Tema centrale dell’evento la nuova concezione sistemica della vita, su cui il Prof. Luisi, docente di Biochimica all’Università Roma TRE e di Chimica Presso l’Istituto Federale Svizzero di Tecnologia di Zurigo, ha portato, magistralmente, tutta la platea intervenuta a riflettere, presentando il sistema vita da diverse angolazioni. Attraverso un viaggio dall’infinitesimamente grande delle galassie all’infinitesimamente piccolo dei quark, attraverso domande esistenziali, del tipo “la lucertola sa di essere lucertola?”, sì è affrontato il tema della complessità del vivere e agire nella nostra vita, nel mondo e nel tempo a noi assegnati.
I temi affrontati hanno permesso riflessioni sulla globalizzazione, sul progresso e benessere, che non sempre coincidono con la felicità. Il benessere conquistato non è infatti senza costi e ha generato inquinamento, conflitti, crisi economiche, corruzione, solitudine, malattie e iniquità tra gli uomini. A volte perseguiamo obiettivi non avendo visione sistemica di quanto il raggiungimento di questi possa comportare. Un esempio? La crescita del PIL. Si può raggiungere facilmente incrementando la produzione di armi, ma nello stesso tempo da qualche parte del mondo ci saranno più morti. È quindi il PIL il vero indicatore di salute e di felicità di un Paese?

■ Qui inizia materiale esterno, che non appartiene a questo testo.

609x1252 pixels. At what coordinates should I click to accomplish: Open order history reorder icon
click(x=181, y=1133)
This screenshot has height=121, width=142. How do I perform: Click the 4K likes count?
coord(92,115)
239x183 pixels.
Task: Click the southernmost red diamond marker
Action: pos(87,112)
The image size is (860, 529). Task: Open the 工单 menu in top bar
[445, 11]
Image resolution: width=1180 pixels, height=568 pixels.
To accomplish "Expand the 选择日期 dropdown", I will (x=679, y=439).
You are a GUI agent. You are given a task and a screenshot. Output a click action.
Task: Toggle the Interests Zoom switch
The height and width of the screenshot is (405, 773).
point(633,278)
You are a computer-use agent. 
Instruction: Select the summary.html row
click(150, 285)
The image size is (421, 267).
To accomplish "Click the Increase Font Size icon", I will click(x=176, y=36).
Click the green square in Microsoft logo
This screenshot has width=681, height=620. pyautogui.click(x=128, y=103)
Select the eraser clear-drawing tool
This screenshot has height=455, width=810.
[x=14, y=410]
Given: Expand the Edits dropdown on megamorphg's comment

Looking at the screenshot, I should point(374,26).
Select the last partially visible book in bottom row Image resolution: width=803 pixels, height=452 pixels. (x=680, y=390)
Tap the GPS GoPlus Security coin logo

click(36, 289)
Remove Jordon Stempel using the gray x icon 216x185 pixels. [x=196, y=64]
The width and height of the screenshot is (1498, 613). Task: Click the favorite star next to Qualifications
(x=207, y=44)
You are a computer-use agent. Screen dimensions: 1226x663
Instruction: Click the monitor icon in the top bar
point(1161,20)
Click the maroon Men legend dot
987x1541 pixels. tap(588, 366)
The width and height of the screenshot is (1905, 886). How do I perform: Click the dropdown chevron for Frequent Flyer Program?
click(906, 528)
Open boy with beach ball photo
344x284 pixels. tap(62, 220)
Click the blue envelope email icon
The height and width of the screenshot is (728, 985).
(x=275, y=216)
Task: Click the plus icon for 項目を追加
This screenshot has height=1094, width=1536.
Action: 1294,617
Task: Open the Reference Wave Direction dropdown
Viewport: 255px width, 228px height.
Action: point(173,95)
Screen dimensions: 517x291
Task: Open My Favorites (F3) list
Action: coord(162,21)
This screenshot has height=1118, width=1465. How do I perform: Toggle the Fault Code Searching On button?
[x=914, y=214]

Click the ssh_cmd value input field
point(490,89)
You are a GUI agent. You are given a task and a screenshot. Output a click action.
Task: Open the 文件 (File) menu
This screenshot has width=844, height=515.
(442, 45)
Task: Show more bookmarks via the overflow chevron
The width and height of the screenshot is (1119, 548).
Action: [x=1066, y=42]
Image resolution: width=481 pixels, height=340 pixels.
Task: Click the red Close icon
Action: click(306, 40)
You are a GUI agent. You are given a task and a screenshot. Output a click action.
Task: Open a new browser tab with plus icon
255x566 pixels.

L’uomo che occupa ruoli strategici all’interno di una società, sia esso un politico, un direttore di banca, un amministratore di un’azienda non può prescindere dall’avere un pensiero ed una visione sistemica per risolvere i problemi che la vita, in continuo fieri, ci pone ogni giorno. L’intervento si è concluso con un pensiero di Albert Einstein che aiuta tutti a riflettere:
“Un essere umano è parte di un tutto che chiamiamo ‘universo’, una parte limitata nel tempo e nello spazio. Sperimenta se stesso, i pensieri e le sensazioni come qualcosa di separato dal resto, in quella che è una specie di illusione ottica della coscienza. Questa illusione è una sorte di prigione che ci limita ai nostri desideri personali e all’affetto per le poche persone che ci sono più vicine. Il nostro compito è quello di liberarci da questa prigione, allargando in centri concentrici la nostra compassione per abbracciare tutte le creature viventi e tutta la natura nella sua bellezza.”